## SET OF TASKS
a: Can you return the passage on identity from "You’ve been taught" to "others being irresponsible.", word for word?
b: Does the passage on identity agree with each statement below? Answer yes or no for each and quote the deciding words. (i) The Intellect is said to reply "I am this body" when asked who you are. (ii) Reactions to external stimuli are described as always conscious. (iii) The darker experiences from down below are said to be shared openly with others.
c: What comes next in the passage on identity? Continue it after its last sentence.

## PAGE EXTRACT
To test this out, you sit quietly for another session and ask yourself who you are. Your Intellect – if you can keep it on track – will tell you: I am this body, I am this person, a father to some offspring, a child to a parent, a friend to a friend, an enemy to an enemy, a taxpayer to the government, a member of the choir to your church, a bad driver to other drivers if you make a silly mistake, a pianist, a poet, a writer, a famous magistrate, a tramp, a great lover one day and a fool the next, etc., etc. Express your opinion and believe it, placing your sense of self into that opinion, and that’s Identity. You are British, French, a Spaniard, a Catalan separatist, a voter, a member of this or that political party. You wear certain clothes, you comb your hair a certain way, you have a tattoo or a diamond earring. You are expressing an identity with which you feel comfortable. Occasionally there are rumblings from down below with which you don’t feel comfortable, but you try to cover them up or smother them as far as possible and won’t admit these darker experiences to anyone.

If you spend some time on sorting through who you are – who you really are deep down inside – you will see that all you have is opinions and thoughts about it. You’ve read about it, you’ve studied a little modern psychology about it, and maybe even come to some conclusions about it. But you don’t really know. Your sense of self slips into everything you say and feel. You identify with every thought and feeling, with no real knowledge of where these thoughts and feelings come from. You think they are a product of your surroundings, but actually all this experience is happening inside your head, in your brain, your mind. External stimuli set off a reaction and often this reaction is merely unconscious, a sort of reflex.

You’ve been taught that stimuli often rule over you and your reactions. It’s normal, they say. Only a superhuman being could possibly make his or her own mind the seat of all choices and never be influenced by externals, right? No one is really in control of their own minds, haven’t you been told that? And so, lacking in knowledge and believing your social milieu, you make the big lie become true: we are never responsible for what we think, feel, say and often do. We refuse responsibility, and then complain about others being irresponsible.

## PROVIDED RECORDS
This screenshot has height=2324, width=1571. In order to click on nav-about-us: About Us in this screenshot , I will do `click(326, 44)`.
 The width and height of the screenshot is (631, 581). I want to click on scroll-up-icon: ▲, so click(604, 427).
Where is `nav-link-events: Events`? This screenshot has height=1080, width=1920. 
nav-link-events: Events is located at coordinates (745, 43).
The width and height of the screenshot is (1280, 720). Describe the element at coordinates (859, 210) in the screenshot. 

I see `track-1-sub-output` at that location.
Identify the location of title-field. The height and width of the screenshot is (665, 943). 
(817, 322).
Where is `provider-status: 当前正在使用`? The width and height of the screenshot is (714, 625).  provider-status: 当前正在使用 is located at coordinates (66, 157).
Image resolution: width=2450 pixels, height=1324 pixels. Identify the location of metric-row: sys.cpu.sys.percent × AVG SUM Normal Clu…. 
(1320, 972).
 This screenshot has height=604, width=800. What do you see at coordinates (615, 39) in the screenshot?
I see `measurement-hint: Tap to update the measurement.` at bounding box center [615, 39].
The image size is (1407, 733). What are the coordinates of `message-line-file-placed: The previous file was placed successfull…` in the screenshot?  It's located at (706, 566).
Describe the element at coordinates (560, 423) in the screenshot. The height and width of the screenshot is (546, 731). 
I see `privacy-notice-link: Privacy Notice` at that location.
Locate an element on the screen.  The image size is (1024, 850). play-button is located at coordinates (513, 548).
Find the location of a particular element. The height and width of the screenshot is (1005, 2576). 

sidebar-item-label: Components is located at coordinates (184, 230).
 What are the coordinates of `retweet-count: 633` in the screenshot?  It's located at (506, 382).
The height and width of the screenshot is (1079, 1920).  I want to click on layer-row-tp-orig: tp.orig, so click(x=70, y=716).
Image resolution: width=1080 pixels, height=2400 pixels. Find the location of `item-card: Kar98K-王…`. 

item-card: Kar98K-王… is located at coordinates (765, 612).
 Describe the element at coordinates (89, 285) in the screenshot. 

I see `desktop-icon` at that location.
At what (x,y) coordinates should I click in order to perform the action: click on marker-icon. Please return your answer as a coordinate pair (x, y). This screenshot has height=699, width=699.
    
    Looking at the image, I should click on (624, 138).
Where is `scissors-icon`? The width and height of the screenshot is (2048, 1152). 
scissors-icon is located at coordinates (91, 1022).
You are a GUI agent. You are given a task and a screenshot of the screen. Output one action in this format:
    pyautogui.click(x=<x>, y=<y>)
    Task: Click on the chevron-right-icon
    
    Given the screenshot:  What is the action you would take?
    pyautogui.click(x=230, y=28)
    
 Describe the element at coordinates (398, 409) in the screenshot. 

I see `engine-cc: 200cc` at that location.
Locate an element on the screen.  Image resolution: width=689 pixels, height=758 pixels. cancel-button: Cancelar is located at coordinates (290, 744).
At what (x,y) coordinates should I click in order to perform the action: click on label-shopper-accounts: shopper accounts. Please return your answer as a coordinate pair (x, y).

## ANSWERS TO THE EXERCISES
a:
You’ve been taught that stimuli often rule over you and your reactions. It’s normal, they say. Only a superhuman being could possibly make his or her own mind the seat of all choices and never be influenced by externals, right? No one is really in control of their own minds, haven’t you been told that? And so, lacking in knowledge and believing your social milieu, you make the big lie become true: we are never responsible for what we think, feel, say and often do. We refuse responsibility, and then complain about others being irresponsible.

b:
(i) Yes: "I am this body"
(ii) No: "often this reaction is merely unconscious, a sort of reflex"
(iii) No: "won’t admit these darker experiences to anyone"

c:
So in the final analysis, Identity is a convenient or inconvenient fiction, a product of the thought-process, and it has no real existence of its own. It is make-believe. Insofar as it helps us to survive and find well-being, it is good. When it makes our world – our inner and outer world – too small, narrow and constricted, it is a civilised type of criminality that ultimately produces violence in the mindstuff and provokes havoc throughout the world at large. The excesses of Identity must be tamed by the exercise of humility, and other virtues.

Can you find any other capacities for experience in the mind as you sit there quietly and look? Or as you walk about in the world and gather impressions?  List them below and we’ll look at them:

Friday, 24 November 2017

Edward’s Diary Entry 161: Getting back into the “Now”

As a reminder, in case you get flustered, anxious impatient, sad, bored, stressed-out, irritated, frustrated, nervous, angry, aggressive, fearful or violent… and find yourself going on and on and getting nowhere, you’re probably in a mental “now” moment that is either re-hashing the past, or obsessed with the future.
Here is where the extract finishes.